EXERCISE:
Print the lines from the one containing "You are a GUI" through the one containing "(x=525, y=271)", both included, reproducing each character for character and nothing else.

DATA LINES:
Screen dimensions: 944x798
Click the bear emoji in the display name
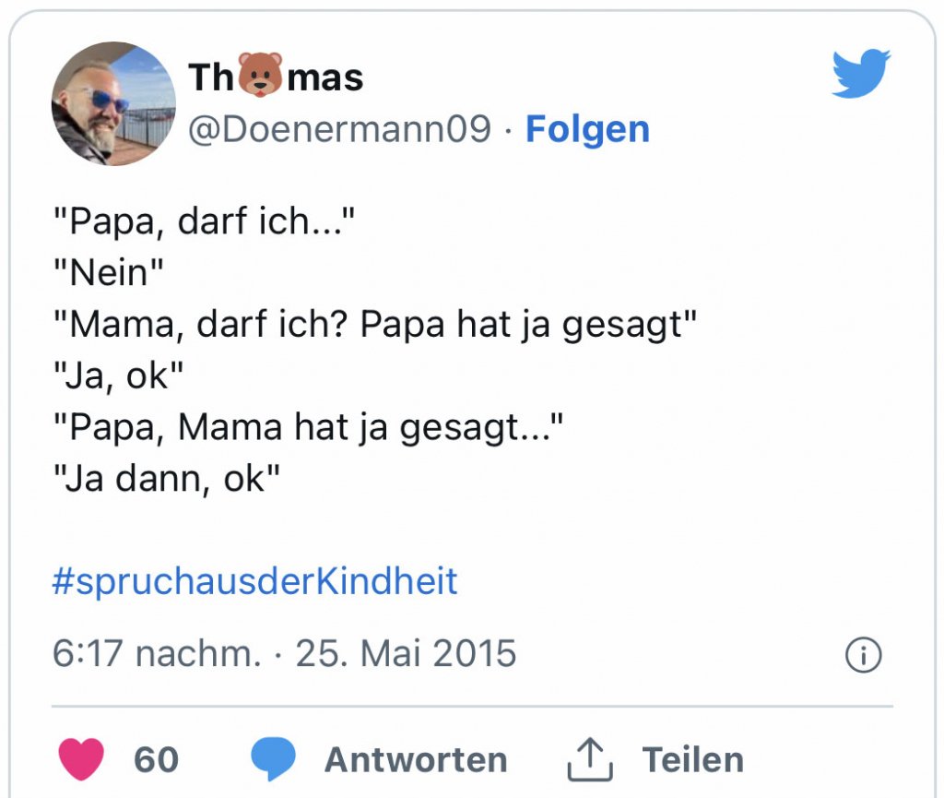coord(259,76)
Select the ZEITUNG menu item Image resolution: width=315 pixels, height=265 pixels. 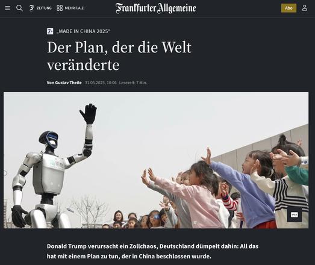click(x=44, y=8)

==

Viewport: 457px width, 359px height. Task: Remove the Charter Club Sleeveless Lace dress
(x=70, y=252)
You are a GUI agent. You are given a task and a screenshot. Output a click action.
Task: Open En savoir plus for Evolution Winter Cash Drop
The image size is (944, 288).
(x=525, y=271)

WRITTEN ANSWER:
You are a GUI agent. You are given a task and a screenshot. Output a click action.
Task: Open En savoir plus for Evolution Winter Cash Drop
The image size is (944, 288).
(x=525, y=271)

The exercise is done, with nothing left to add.